*** Text passage ***

KristiyanGK avatar Jul 23 '20 13:07 KristiyanGK

/cc @TravisEz13 for comments.

daxian-dbw avatar Jul 23 '20 21:07 daxian-dbw

@KristiyanGK Can you run Get-DscResource with the same module specification you used in Invoke-DscResource to see if this is a bug in Invoke or Get?

TravisEz13 avatar Aug 11 '20 21:08 TravisEz13

@TravisEz13 This is the result I get by running Get-DscResource .

image

KristiyanGK avatar Aug 12 '20 11:08 KristiyanGK

@KristiyanGK Unfortunately, this lives in a private repo. I think I should transfer this issue to that repo, which will make it invisible to you. After, I do so, feel free to file a new issue here, and mention me and I'll link them. Does that sound fair?

Hopefully, the other repo will become public, at least for issue tracking soon enough.

TravisEz13 avatar Aug 14 '20 16:08 TravisEz13

It appears to me (having done some debugging with VS Code) that (part of) the bug is here:

$listPSModuleFolders = $env:PSModulePath.Split(":")

It's splitting on :, but $PSModulePath is ;-separated on Windows, isn't it?

*** End of Text passage ***
*** Records ***

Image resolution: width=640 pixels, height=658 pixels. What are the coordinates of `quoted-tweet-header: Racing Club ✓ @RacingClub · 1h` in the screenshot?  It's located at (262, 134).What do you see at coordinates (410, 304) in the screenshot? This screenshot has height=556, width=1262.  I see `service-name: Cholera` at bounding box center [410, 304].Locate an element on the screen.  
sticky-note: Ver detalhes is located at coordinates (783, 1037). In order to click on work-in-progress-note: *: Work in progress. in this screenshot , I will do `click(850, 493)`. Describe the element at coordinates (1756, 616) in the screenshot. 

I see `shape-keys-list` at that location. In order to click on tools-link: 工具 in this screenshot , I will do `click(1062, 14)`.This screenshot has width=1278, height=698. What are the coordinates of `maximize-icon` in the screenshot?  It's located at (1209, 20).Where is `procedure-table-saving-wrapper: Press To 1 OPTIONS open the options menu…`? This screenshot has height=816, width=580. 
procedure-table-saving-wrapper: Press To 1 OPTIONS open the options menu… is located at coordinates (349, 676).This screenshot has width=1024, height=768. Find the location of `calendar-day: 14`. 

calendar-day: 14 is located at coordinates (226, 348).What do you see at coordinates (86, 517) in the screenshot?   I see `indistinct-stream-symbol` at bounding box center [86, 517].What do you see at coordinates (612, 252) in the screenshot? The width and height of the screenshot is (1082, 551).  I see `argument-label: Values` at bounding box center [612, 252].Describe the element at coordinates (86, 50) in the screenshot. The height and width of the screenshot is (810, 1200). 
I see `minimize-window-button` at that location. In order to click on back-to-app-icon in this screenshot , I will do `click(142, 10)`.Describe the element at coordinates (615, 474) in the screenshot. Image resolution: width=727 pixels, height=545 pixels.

*** End of Records ***

■ **Required action 1**: Using the issue thread above, say whether each statement agrees with it: (a) the issue may be moved to a private repository; (b) the quoted code splits the module path on semicolons; (c) someone was asked to run Get-DscResource with the same module specification used in Invoke-DscResource. Answer each with yes or no, and quote the deciding words of the thread.
■ **Required action 2**: Resume the issue thread about the DSC resource bug, starting right after its last sentence.

■ **Final answer 1**:
(a) Yes: "I think I should transfer this issue to that repo, which will make it invisible to you."
(b) No: "$listPSModuleFolders = $env:PSModulePath.Split(":")"
(c) Yes: "Can you run Get-DscResource with the same module specification you used in Invoke-DscResource to see if this is a bug in Invoke or Get?"

■ **Final answer 2**:
ghost avatar Aug 28 '20 18:08 ghost

Yup... it should be using [System.IO.Path]::PathSeparator for compatibility 😕

vexx32 avatar Aug 28 '20 21:08 vexx32

I think what I mentioned in my previous comment is actually an unrelated problem. Having done a lot more debugging, I think I've tracked the problem to Invoke-DscClassBasedResource. This function (among other things) does

    $iss = [System.Management.Automation.Runspaces.InitialSessionState]::CreateDefault2()
    $powershell = [PowerShell]::Create($iss)
    $script = @"
using module $path

Write-Host -Message ([$type]::new | out-string)
return [$type]::new()
"@


    $null= $powershell.AddScript($script)
    $dscType=$powershell.Invoke() | Select-object -First 1

Essentially, it's creating an entirely new PowerShell session as if it were a host application, and then using it to execute a script with a using module (to make importing classes work) of the resource provider module which then returns an instance of the resource class.

From one perspective, it seems like it would be a lot easier to just use a script block rather than this hosting-PowerShell-in-PowerShell craziness, but the actual cause of the problem appears to be that the path is unquoted in the script, so, e.g. C:\Program Files\WindowsPowerShell\Modules\SomeModule is interpreted as using module C:\Program and then an expected semicolon or newline parse error happens.

I think the best fix for this is probably the long-overdue engine modifications to make Import-Module work with classes, and then Invoke-DscClassBasedResource can be simplified enormously. Until that can be done, though, replacing the whole PS host thing with

$script = @"
using module "$path"
return [$type]::new()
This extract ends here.